Text section —

This crisis is about millions of people who have been forced from their countries, or have made decisions to flee abject poverty, and need a new country to call home even though many do exclaim they want to return to their country once the war in their homeland stops. Addressing the crisis will require resettling the people on the run. Countries that seem capable of absorbing them, wealth-wise, are experiencing increasing unrest from their own citizens as political anxieties about large-scale immigration that come with the prospect of having to absorb so many cultural and religious strangers keep rising.
For those of who live in those countries, addressing the crisis and solving it means, at this stage, accepting that their communities will look and feel different from how they have in the past. It requires enormous sacrifice for many as they attempt adjusting their vision of how their future communities will look like and what changes will need to be made for a peaceful and respectful coexistence. This is a major “ask” of every government where floods of refugees or migrants are capturing the attention of media and authorities and yet it seems not many governments are addressing that question as equally deserving as dealing with the refugees and migrants.

[Entries drawn from a collection]
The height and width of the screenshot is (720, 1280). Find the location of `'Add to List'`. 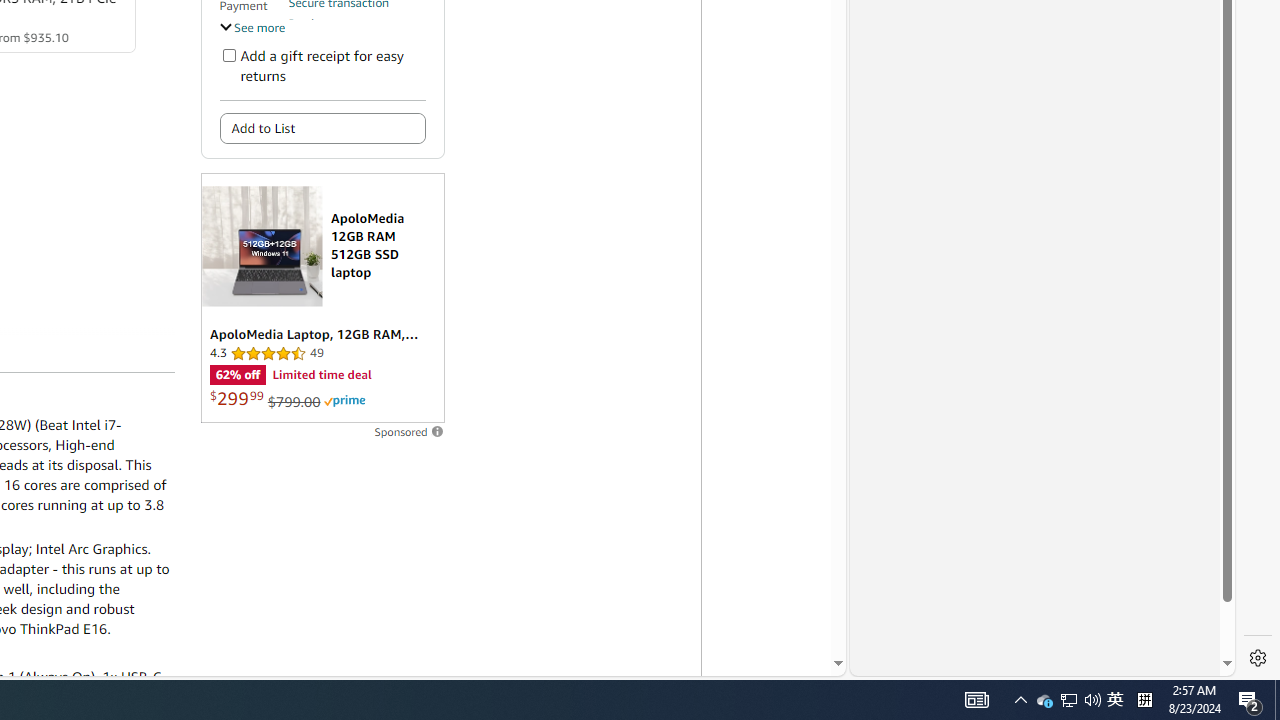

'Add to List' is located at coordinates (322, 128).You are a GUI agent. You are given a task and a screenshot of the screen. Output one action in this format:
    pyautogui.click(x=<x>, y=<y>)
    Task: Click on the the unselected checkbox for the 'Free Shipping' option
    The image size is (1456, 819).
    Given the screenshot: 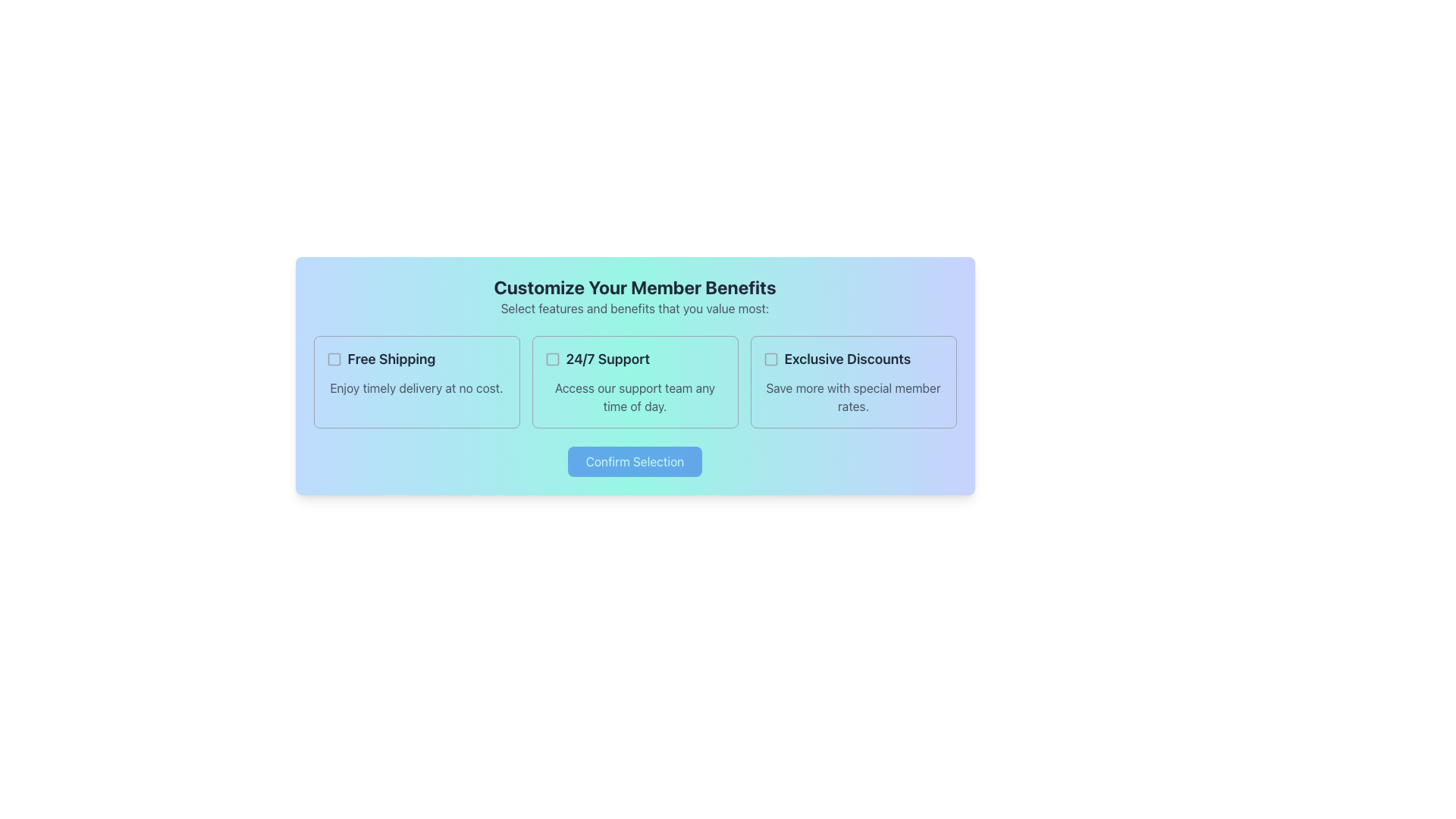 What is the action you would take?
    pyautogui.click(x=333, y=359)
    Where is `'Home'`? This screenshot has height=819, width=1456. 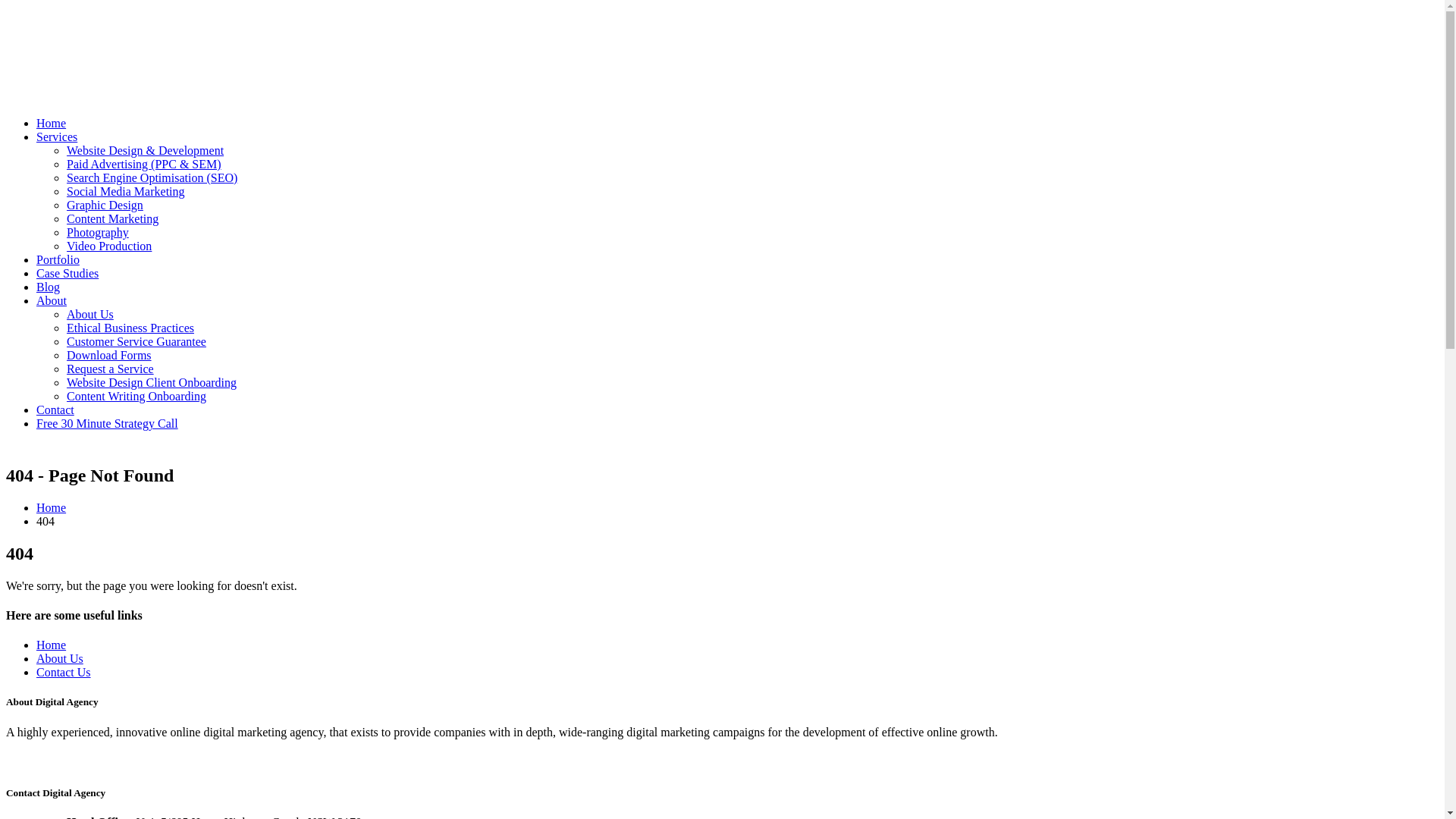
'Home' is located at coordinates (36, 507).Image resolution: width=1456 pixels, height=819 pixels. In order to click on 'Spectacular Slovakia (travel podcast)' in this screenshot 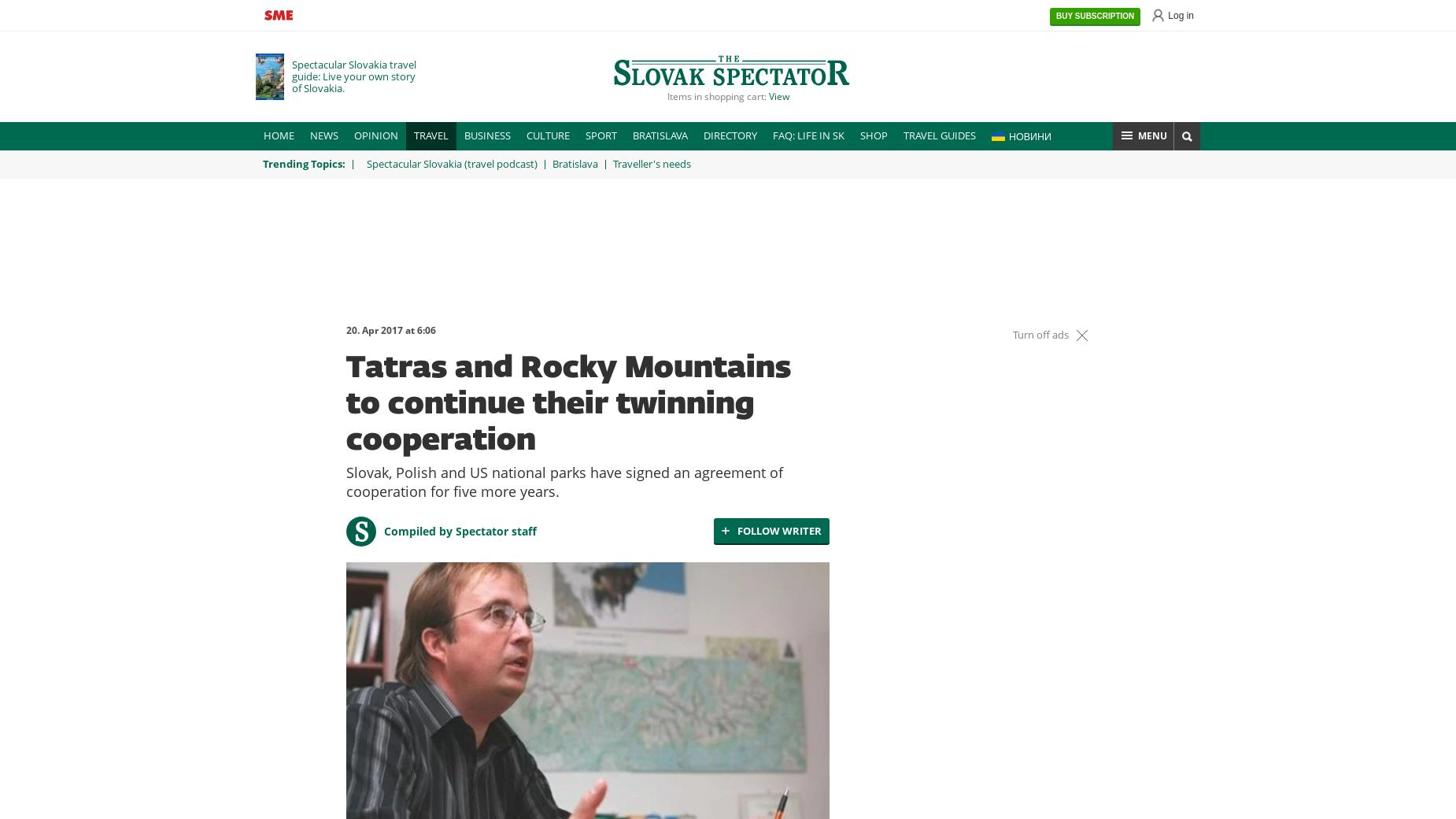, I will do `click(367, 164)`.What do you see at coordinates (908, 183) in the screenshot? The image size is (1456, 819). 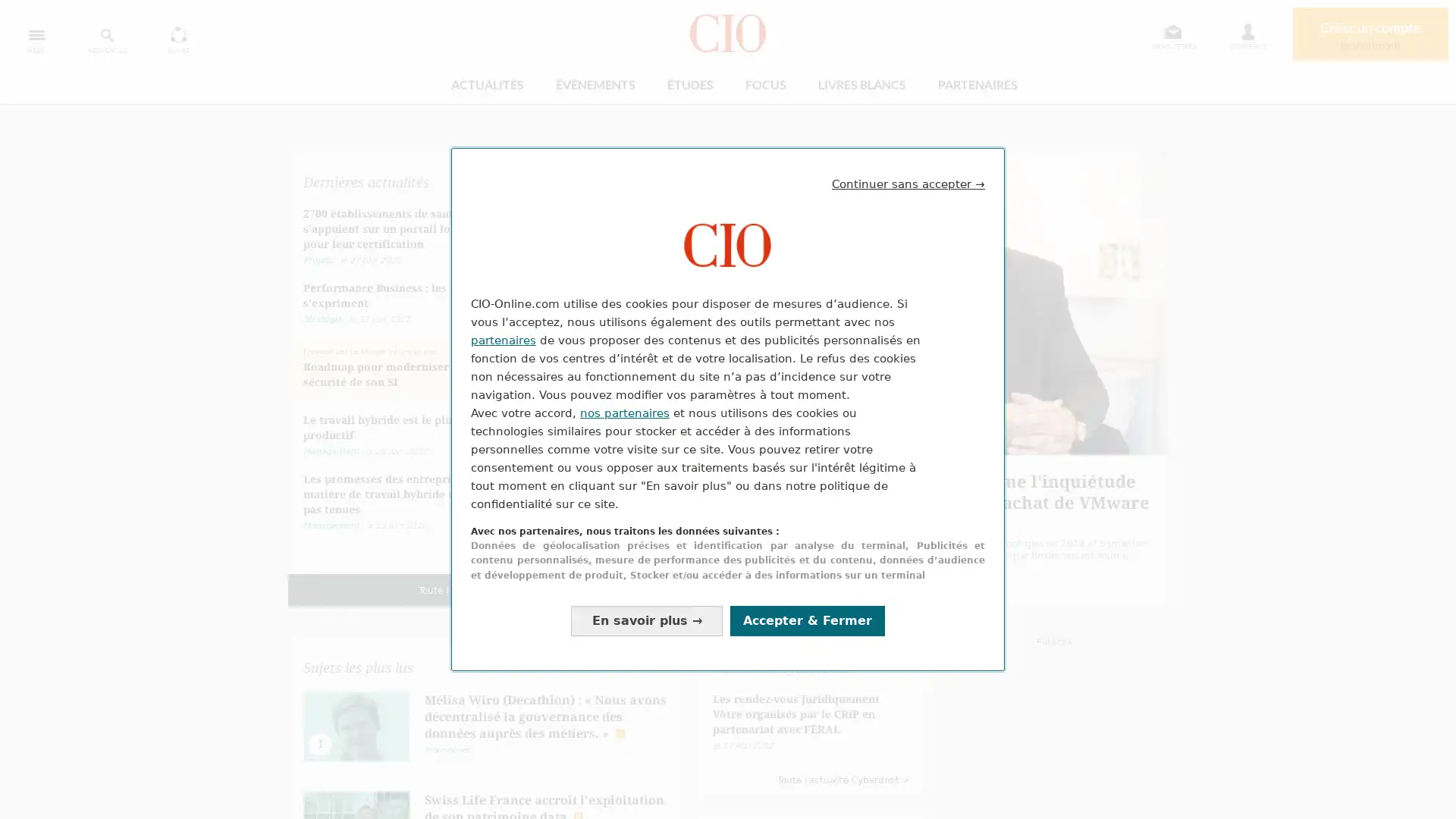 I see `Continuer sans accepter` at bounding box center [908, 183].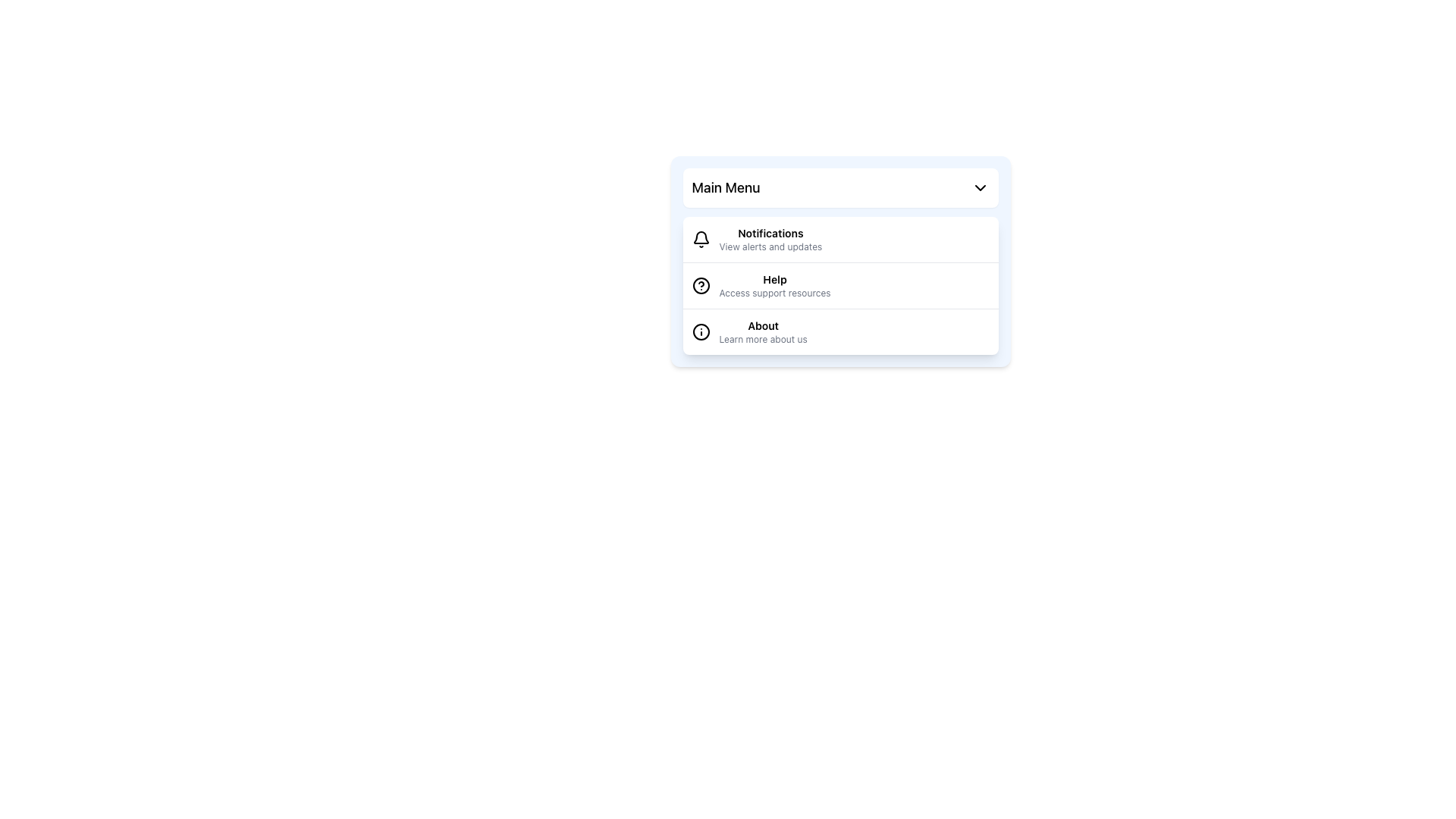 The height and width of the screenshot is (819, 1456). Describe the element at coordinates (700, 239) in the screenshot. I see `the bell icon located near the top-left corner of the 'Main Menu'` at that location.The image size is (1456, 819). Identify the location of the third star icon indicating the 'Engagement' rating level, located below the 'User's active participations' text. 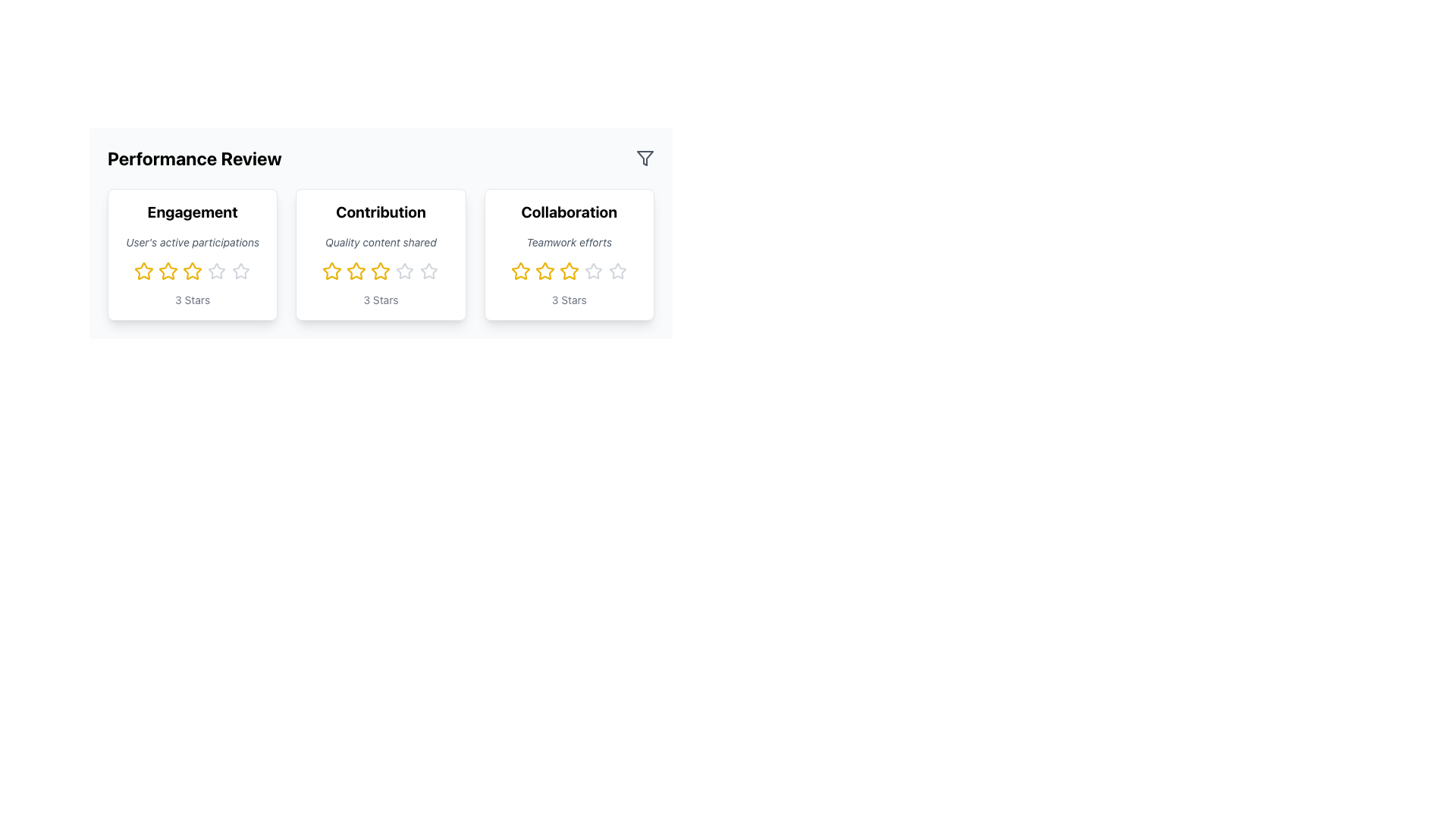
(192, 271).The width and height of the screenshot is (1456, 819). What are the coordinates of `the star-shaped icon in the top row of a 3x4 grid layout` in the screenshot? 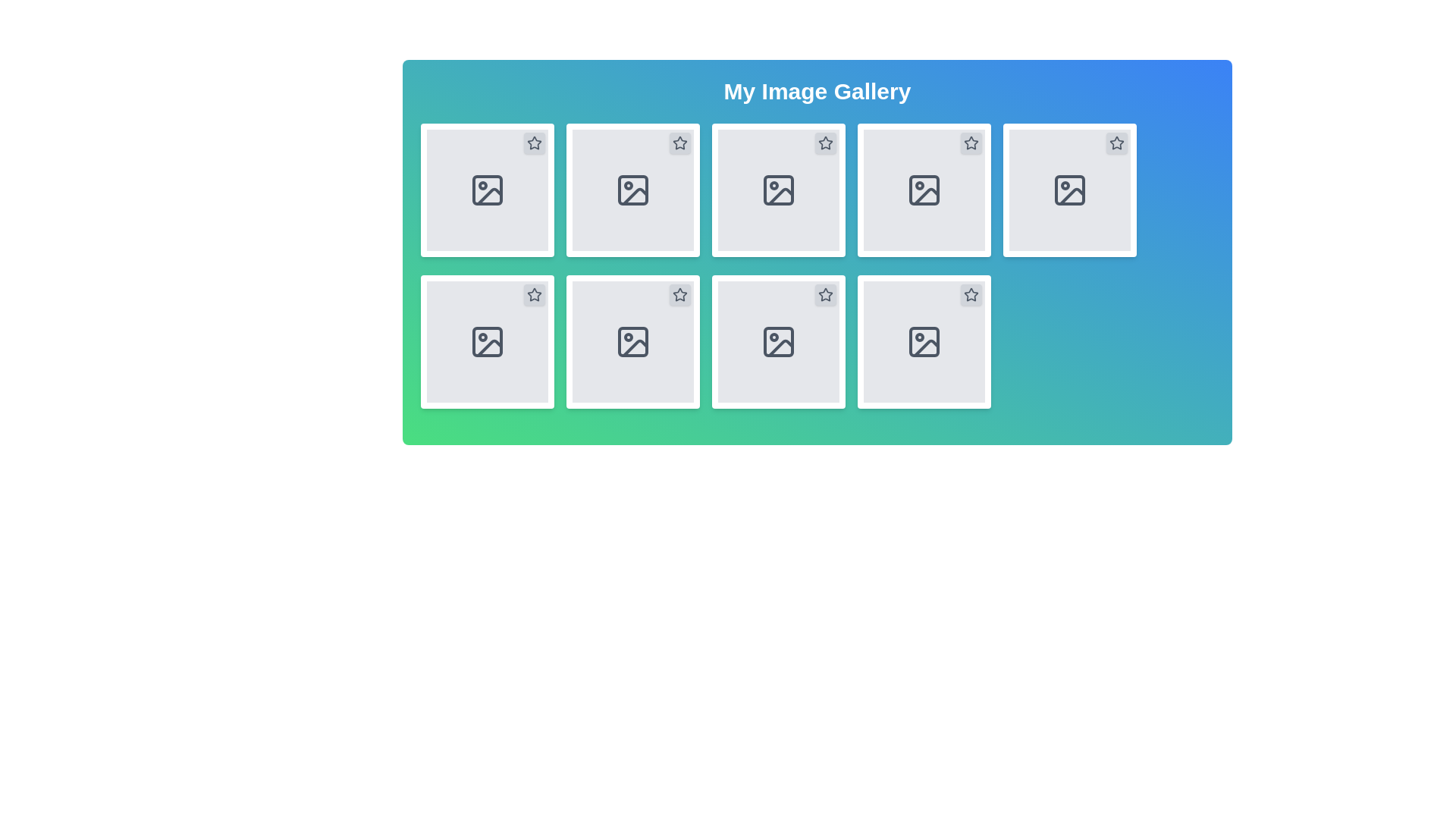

Stated goal —
Continue the passage on the refugee and migrant crisis, picking up after its final sentence. This material was taken from a separate source.

Task answer —
There is an emergency European Union summit organized for Sunday 25 October and if it fails to produce a solution to the crisis that is acceptable particularly to the European citizens the coming weeks and months will see another crisis looming: EU states affected will likely start acting on their own with the primary aim to protect their own citizens and without a plan for expansion of refugee intake program. It’s been weeks since EU had delivered a decision to distribute refugees according to set quotas among different member states but this plan, encountering opposition in several countries, has failed to launch.

Refugees and migrants
Dobova, Slovenia, at Croatian border
22 October 2015
Phopto: Reuters

According to Xinhuanet news a draft for the EU emergency summit for Sunday 25 October the countries on the so-called Balkan migratory route (which includes Croatia) would no longer be allowed to transport refugees to neighboring borders without prior agreement with their neighbours. Such a motion is likely to be defeated but if it’s not it will cause enormous unrest in Europe and lead to life-threatening, highly-charged with anger and hatred instability for all: refugees, migrants as well as the domestic population. Ina Vukic, Prof. (Zgb); B.A., M.A.Ps. (Syd)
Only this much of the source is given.